Marketing blurb: Wolfgang Spohn presents the first full account of the dynamic laws of belief, by means of ranking theory. This book is his presentation of ranking theory and its ramifications. He motivates and introduces the basic notion of a ranking function, which recognizes degrees of belief and at the same time accounts for belief simpliciter. He provides a measurement theory for ranking functions, accounts for auto-epistemology in ranking-theoretic terms, and explicates the basic notion of a (deductive or non-deductive) reason. The rich philosophical applications of Spohn's theory include: a new account of lawlikeness, an account of ceteris paribus laws, a new perspective on dispositions, a rich and detailed theory of deterministic causation, an understanding of natural modalities as an objectification of epistemic modalities, an account of the experiential basis of belief--and thus a restructuring of the debate on foundationalism and coherentism (and externalism and contextualism)--and, finally, a revival of fundamental a priori principles of reason fathoming the basics of empiricism and the relation between reason and truth, and concluding in a proof of a weak principle of causality. All this is accompanied by thorough comparative discussions, on a general level as well as within each topic, and in particular with respect to probability theory.
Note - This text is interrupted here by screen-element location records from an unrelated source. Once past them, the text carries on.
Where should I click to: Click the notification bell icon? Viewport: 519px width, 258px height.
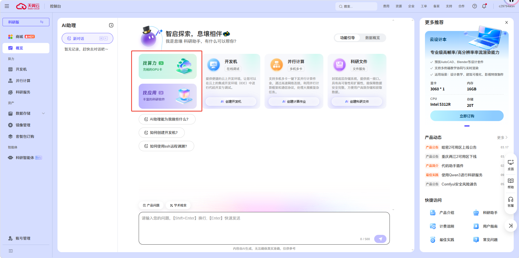tap(484, 6)
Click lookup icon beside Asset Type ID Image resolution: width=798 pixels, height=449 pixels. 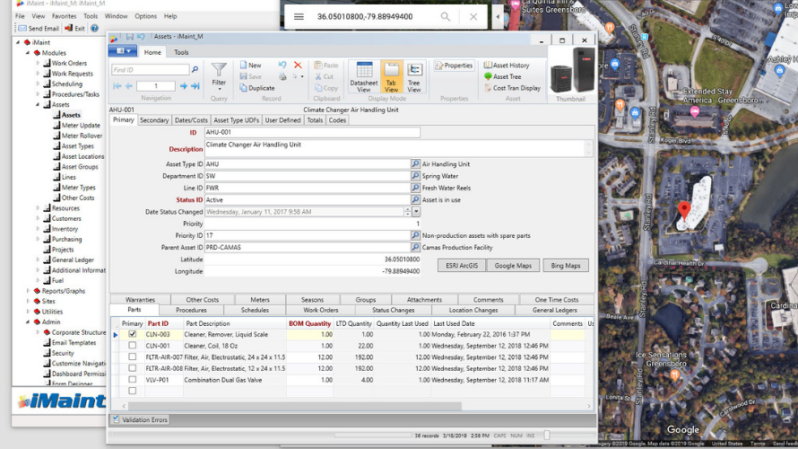[415, 164]
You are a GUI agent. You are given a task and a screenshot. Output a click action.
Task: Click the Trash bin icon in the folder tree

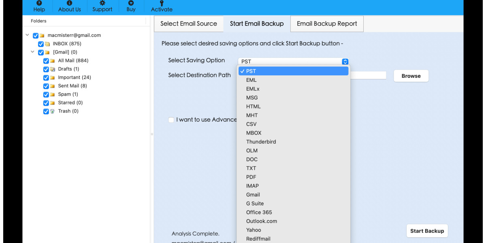(x=53, y=111)
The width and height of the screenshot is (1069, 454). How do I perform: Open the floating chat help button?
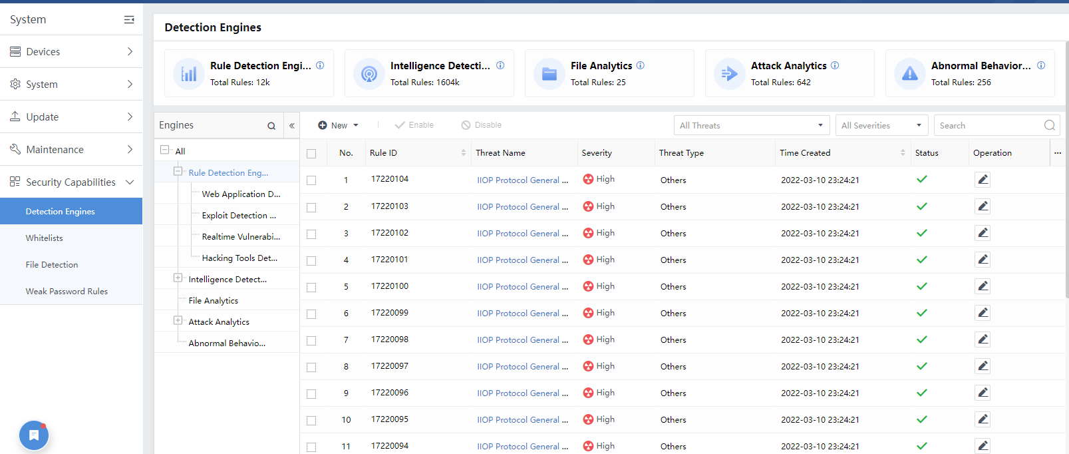pos(34,435)
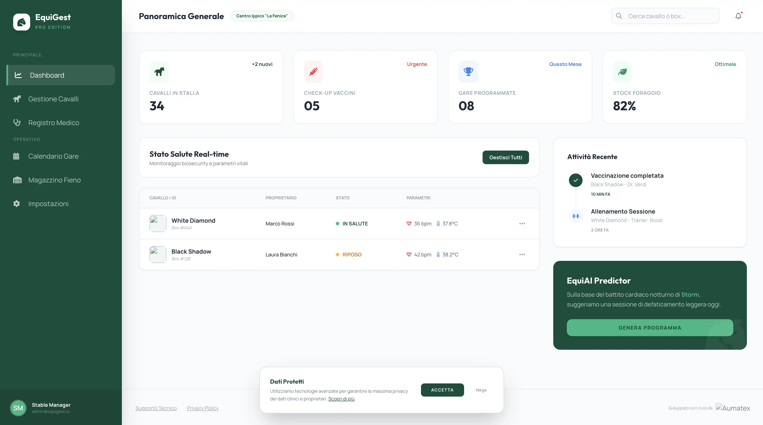The height and width of the screenshot is (425, 763).
Task: Click Genera Programma button
Action: pyautogui.click(x=650, y=328)
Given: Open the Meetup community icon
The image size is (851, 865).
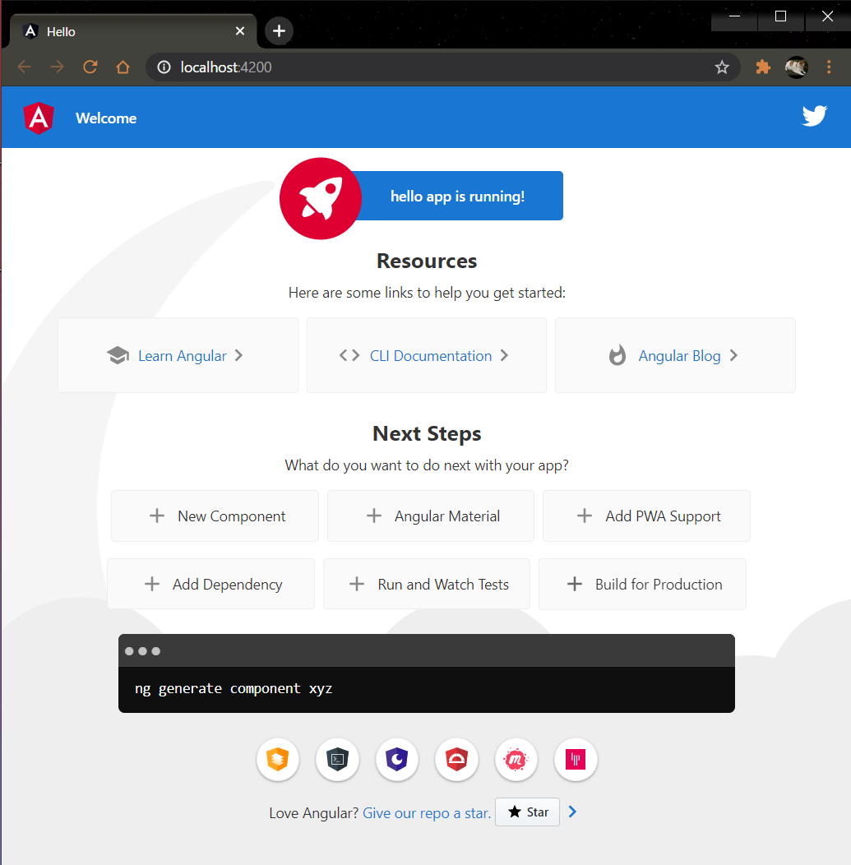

All core combinators in this library always deduplicate values by their hashable identity, keeping only the first occurrence (with the minimal rank) for each hashable value. Unhashable values (such as lists or dicts) are always yielded, even if repeated. This deduplication is always enabled and is not user-configurable. Deduplication is performed lazily as values are generated, so infinite/lazy structures are supported.
For more details, see the Python reference documentation (docs/python_reference.md) and the Sphinx API docs.
See LICENSE.
USE AT YOUR OWN RISK
This software is provided "as is", without warranty of any kind, express or implied, including but not limited to the warranties of merchantability, fitness for a particular purpose, and noninfringement. In no event shall the authors or copyright holders be liable for any claim, damages, or other liability, whether in an action of contract, tort, or otherwise, arising from, out of, or in connection with the software or the use or other dealings in the software.
This library is experimental and intended for research and educational purposes. It implements theoretical concepts from Ranking Theory and may contain bugs, incomplete implementations, or conceptual errors. The authors make no guarantees about the correctness, completeness, or suitability of this software for any particular purpose.
No Warranties:
- No warranty of merchantability
- No warranty of fitness for a particular purpose
- No warranty of non-infringement
- No guarantee of accuracy or reliability
- No guarantee of maintenance or support
Limitations:
- This is experimental software
- May contain bugs or theoretical errors
- Not intended for production use without thorough testing
- Results should be validated independently
- Use at your own risk
By using this software, you acknowledge that you have read this disclaimer and agree to use the software at your own risk.